Exercise description: Return the lines beginning at the one that contains "Given: Click the face-down stock deck" and running to the end of the records, exactly and with nothing else. Omit pictures.

Available records:
*** Begin section ***

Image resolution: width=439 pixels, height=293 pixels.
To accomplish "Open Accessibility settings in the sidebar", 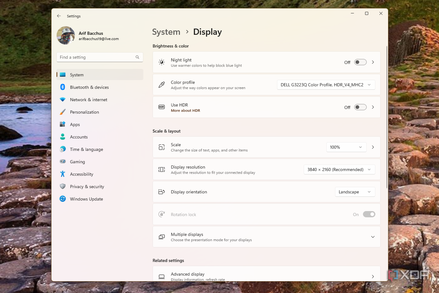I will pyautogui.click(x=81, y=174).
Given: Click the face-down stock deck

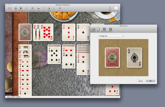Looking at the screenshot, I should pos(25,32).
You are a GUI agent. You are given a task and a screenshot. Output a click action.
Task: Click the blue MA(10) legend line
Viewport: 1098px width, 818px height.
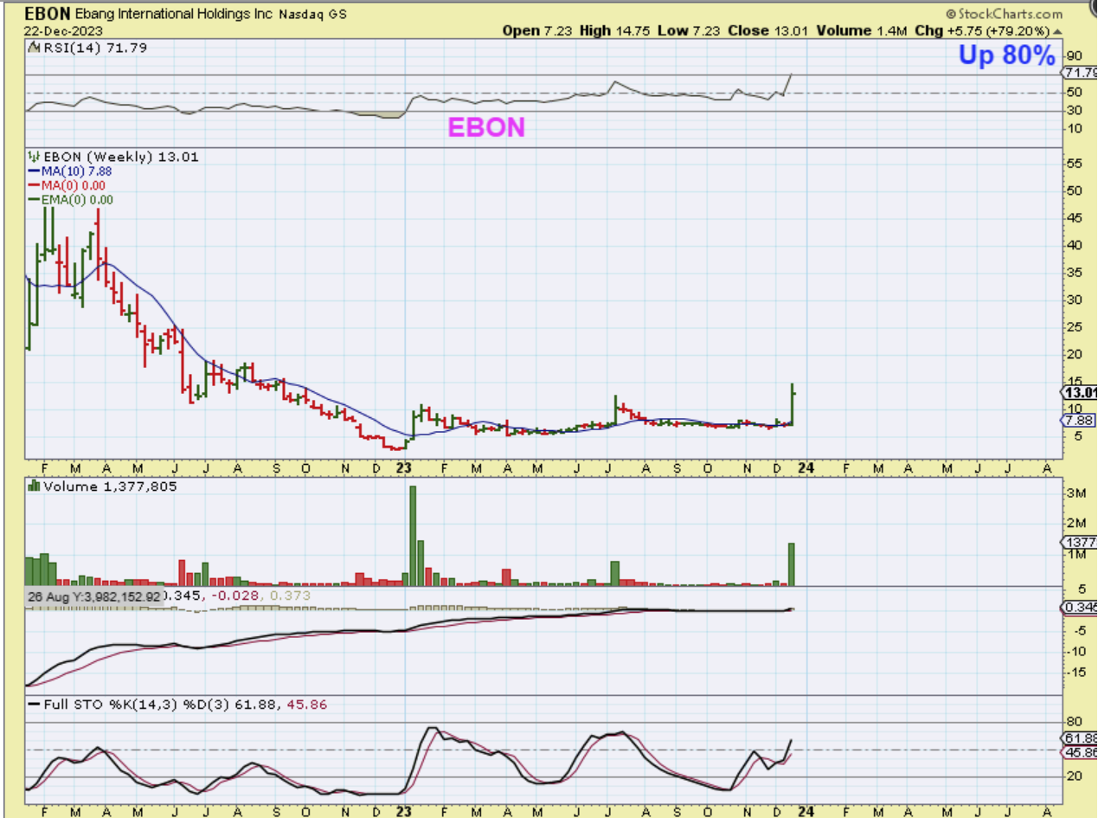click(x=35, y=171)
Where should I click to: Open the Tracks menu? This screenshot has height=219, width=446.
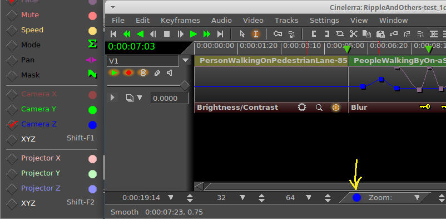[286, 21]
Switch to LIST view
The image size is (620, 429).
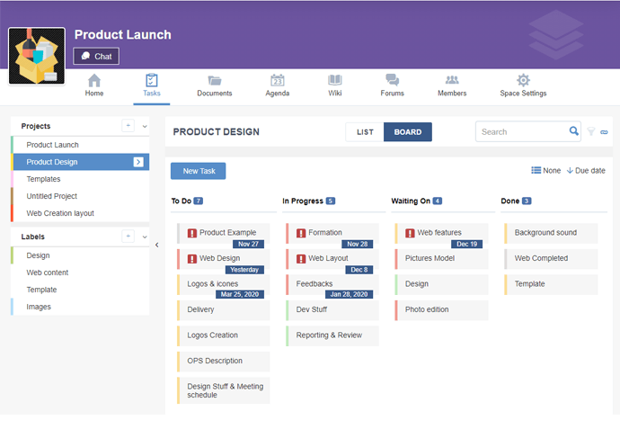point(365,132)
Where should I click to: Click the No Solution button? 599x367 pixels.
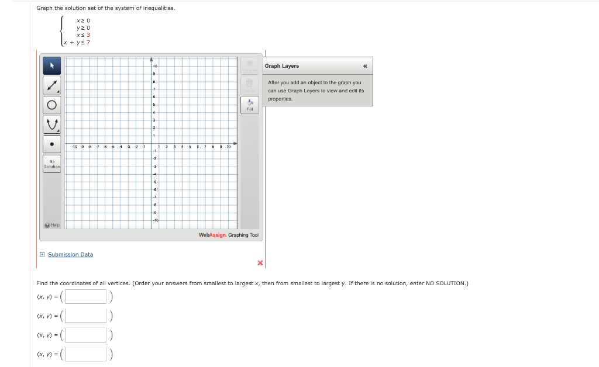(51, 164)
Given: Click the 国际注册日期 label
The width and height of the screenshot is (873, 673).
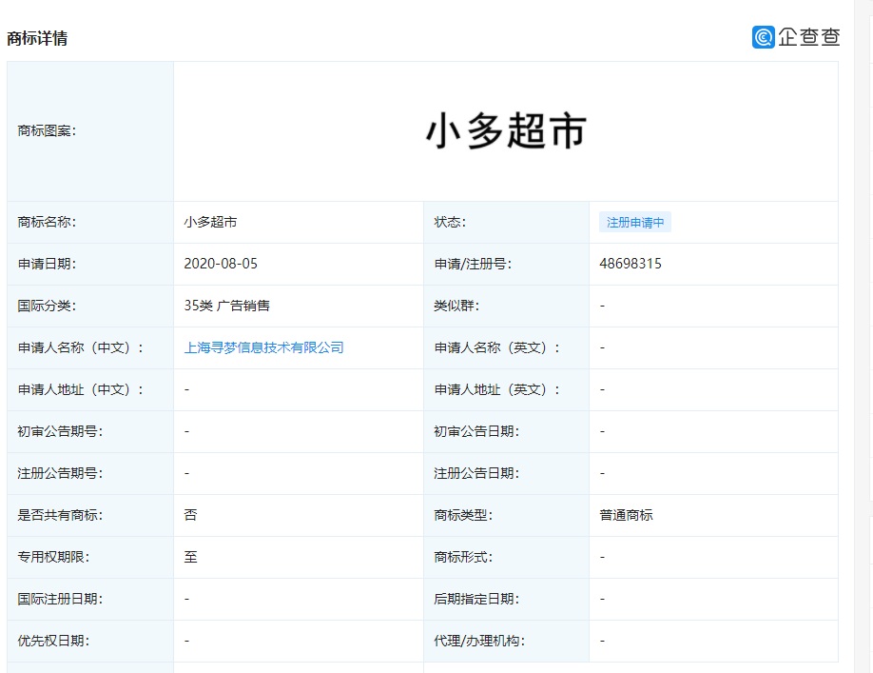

*** End section ***

Completed task:
Given: Click the face-down stock deck

Looking at the screenshot, I should pos(25,32).
You are a GUI agent. You are given a task and a screenshot. Output a click action.
Task: Click the blue MA(10) legend line
Viewport: 1098px width, 818px height.
click(x=35, y=171)
Where should I click to: Open the Tracks menu? This screenshot has height=219, width=446.
[286, 21]
Switch to LIST view
The image size is (620, 429).
point(365,132)
Where should I click to: Click the No Solution button? 599x367 pixels.
(51, 164)
Given: Click the 国际注册日期 label
The width and height of the screenshot is (873, 673).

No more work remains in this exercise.